Les deux Québécois ont croisé le fer une autre fois, la saison suivante, à Mosport, toujours en Atlantique. Après sa performance de Trois-Rivières, Jacques avait décroché un volant dans l'écurie Player's naissante. Carpentier, lui, connaissait une année de misère avec l'équipe ontarienne Ethnic Ad. À sa seule course de la saison, il a terminé quatrième, deux rangs derrière Villeneuve.

Plus personne ne doutait alors du potentiel de Villeneuve. Il n'en avait pas toujours été ainsi. «Quand Jacques s'est retrouvé au Japon, il a offert des performances sérieuses. Mais avant, s'il n'avait pas eu le nom de Gilles, il n'aurait pas passé, dit Spénard. En Italie, il ne finissait pas ses courses. Ses résultats étaient médiocres. Si Carpentier avait été dans la même situation, ça n'aurait pas fonctionné.»

L'avenir

À l'aube de leur carrière en NASCAR, qui de Villeneuve et Carpentier a le plus de chances de connaître du succès? Spénard hésite. «Le talent pur et le coup de volant sont comparables. Ça va être au niveau du travail que la différence va se faire. J'ai l'impression que Patrick est plus flexible que Jacques, qui a eu la vie pas mal plus facile.
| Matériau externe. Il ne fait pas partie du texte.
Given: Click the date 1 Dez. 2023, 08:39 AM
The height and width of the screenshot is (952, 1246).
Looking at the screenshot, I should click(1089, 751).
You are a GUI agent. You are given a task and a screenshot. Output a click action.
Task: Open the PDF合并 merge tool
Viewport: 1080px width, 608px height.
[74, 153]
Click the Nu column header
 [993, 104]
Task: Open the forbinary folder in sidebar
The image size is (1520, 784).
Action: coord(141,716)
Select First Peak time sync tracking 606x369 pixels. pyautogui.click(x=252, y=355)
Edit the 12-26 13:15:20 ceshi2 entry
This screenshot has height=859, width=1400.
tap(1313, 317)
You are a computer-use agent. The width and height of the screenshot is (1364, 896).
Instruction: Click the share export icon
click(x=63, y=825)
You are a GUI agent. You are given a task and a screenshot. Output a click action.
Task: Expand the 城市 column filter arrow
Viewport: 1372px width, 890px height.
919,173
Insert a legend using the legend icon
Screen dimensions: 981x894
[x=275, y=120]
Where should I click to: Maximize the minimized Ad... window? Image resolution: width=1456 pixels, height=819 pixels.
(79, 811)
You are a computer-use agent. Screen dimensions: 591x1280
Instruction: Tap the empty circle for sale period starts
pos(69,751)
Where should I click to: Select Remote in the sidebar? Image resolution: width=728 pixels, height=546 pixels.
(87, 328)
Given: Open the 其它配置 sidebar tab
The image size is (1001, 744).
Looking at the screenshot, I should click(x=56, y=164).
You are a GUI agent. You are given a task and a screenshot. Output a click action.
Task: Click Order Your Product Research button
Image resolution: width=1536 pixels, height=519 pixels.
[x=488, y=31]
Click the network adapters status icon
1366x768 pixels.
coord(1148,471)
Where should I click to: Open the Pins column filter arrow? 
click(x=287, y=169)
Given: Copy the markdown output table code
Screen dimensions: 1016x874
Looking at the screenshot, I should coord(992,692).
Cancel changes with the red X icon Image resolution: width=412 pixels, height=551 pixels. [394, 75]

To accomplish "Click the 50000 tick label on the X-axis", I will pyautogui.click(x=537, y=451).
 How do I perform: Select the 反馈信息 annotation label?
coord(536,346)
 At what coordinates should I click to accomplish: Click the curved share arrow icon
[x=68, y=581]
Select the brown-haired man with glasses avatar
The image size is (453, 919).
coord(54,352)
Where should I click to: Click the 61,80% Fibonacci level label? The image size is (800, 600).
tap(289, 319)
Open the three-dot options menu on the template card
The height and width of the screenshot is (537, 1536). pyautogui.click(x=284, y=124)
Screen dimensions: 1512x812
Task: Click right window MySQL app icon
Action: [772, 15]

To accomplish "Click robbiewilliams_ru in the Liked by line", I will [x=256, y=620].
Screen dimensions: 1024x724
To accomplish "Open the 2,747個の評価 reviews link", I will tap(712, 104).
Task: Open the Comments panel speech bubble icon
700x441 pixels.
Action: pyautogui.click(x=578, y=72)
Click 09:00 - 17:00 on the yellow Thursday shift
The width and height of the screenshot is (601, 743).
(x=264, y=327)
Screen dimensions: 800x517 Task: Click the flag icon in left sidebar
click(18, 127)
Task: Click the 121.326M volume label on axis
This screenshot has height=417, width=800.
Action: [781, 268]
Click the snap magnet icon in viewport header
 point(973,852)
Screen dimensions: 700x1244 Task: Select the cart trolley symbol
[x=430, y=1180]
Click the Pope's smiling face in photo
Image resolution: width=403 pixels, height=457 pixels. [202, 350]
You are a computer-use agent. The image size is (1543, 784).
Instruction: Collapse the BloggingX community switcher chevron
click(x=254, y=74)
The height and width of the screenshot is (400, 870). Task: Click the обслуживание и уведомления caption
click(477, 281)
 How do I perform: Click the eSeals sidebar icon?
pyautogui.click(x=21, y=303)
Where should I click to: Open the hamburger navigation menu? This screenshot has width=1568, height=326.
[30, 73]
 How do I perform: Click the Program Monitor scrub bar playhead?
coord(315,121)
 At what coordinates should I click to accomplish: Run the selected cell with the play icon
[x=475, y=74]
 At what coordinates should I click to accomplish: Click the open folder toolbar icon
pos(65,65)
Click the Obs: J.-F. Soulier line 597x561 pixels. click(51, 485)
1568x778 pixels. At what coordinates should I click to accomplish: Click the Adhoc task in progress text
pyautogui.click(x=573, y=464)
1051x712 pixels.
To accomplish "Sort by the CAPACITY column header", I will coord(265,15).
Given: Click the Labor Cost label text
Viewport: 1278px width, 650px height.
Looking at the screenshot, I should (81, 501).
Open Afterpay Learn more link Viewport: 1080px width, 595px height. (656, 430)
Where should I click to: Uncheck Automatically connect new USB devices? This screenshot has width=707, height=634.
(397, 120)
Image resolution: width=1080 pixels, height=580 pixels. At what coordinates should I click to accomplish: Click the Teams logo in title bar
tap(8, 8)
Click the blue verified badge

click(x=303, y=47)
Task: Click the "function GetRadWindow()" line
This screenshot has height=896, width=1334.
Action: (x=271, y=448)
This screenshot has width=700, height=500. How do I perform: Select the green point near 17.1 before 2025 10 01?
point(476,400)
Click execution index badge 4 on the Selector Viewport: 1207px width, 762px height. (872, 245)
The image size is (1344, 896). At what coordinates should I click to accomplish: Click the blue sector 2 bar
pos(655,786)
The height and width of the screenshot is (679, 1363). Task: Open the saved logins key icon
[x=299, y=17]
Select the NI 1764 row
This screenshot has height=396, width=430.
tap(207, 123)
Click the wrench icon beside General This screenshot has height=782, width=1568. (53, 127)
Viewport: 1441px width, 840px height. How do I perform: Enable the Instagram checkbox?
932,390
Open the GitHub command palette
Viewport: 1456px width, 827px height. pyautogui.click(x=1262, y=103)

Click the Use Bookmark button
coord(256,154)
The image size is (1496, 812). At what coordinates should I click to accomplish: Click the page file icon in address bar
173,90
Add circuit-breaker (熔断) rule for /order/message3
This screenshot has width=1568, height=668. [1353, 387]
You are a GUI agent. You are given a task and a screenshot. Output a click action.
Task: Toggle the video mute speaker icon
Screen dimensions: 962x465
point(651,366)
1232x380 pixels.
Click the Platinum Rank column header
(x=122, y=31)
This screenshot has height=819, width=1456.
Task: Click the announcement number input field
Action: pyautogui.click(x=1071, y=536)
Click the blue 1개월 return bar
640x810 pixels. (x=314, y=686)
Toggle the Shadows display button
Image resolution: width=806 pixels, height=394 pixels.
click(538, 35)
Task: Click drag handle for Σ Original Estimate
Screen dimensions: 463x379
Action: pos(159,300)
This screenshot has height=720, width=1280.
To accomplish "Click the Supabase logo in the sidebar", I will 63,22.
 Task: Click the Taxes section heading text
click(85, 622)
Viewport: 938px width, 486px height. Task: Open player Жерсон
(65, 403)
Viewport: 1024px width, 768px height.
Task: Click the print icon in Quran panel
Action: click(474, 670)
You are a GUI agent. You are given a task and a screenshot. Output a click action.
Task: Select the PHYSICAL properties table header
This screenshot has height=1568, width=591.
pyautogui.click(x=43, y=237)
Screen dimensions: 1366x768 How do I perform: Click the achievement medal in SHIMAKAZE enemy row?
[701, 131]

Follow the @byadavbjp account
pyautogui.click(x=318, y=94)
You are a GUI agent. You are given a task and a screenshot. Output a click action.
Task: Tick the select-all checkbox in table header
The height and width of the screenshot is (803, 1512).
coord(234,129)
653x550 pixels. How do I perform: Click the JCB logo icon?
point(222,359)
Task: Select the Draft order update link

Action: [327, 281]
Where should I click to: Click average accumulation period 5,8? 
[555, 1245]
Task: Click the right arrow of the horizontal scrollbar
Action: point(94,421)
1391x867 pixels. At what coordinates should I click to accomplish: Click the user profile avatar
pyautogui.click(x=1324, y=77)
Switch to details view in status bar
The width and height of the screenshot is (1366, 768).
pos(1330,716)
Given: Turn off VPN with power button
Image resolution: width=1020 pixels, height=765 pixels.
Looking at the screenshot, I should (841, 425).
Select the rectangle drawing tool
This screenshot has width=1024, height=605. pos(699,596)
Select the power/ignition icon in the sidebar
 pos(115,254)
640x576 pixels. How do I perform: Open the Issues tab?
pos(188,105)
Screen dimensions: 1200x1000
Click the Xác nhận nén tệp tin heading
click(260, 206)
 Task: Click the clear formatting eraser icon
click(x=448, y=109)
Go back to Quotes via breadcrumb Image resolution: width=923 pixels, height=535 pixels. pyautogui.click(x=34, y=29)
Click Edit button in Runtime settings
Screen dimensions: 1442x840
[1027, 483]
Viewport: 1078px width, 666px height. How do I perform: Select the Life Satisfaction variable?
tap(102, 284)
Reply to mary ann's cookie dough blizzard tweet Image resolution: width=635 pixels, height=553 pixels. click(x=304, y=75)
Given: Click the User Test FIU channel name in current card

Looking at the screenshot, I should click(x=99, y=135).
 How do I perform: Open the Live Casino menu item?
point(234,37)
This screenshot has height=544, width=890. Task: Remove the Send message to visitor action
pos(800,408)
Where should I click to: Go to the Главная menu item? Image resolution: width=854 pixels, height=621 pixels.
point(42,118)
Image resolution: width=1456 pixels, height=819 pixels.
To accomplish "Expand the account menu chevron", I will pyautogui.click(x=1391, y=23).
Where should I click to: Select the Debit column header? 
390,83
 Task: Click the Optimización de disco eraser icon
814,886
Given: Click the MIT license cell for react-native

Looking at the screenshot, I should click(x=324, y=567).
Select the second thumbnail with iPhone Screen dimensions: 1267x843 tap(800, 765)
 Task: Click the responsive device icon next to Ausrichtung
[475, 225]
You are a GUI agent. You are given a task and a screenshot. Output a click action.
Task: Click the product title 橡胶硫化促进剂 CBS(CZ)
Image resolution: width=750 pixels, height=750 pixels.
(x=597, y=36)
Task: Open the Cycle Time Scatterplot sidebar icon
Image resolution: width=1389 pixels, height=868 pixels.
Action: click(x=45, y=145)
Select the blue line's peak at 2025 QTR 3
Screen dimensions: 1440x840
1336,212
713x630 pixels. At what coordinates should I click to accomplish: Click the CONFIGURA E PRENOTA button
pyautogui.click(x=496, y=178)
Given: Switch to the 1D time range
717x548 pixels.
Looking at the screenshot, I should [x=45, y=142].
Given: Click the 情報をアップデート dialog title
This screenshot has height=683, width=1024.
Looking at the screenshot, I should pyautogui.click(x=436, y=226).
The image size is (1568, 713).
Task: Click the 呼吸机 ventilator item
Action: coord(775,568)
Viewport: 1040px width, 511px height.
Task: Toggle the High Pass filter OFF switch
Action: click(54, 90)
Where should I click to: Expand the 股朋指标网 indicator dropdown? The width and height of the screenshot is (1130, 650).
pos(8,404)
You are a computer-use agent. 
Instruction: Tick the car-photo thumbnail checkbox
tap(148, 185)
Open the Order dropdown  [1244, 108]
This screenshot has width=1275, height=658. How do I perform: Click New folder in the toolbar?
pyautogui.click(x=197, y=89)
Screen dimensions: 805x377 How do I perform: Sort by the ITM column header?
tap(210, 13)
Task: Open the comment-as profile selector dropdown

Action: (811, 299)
Il va falloir que Jacques aime ça en maudit pour faire l'effort nécessaire.»

C'est sans doute la plus grande interrogation qui subsiste au sujet de Villeneuve, toujours à la recherche d'un commanditaire majeur. Un pilote habitué à vivre dans le confort - et l'isolement - de son motorhome sera-t-il prêt à faire les sacrifices qu'impose l'éreintant calendrier du NASCAR? Voudra-t-il, métaphoriquement, se mettre les mains dans la graisse de moteur? Les prochains mois promettent d'être instructifs.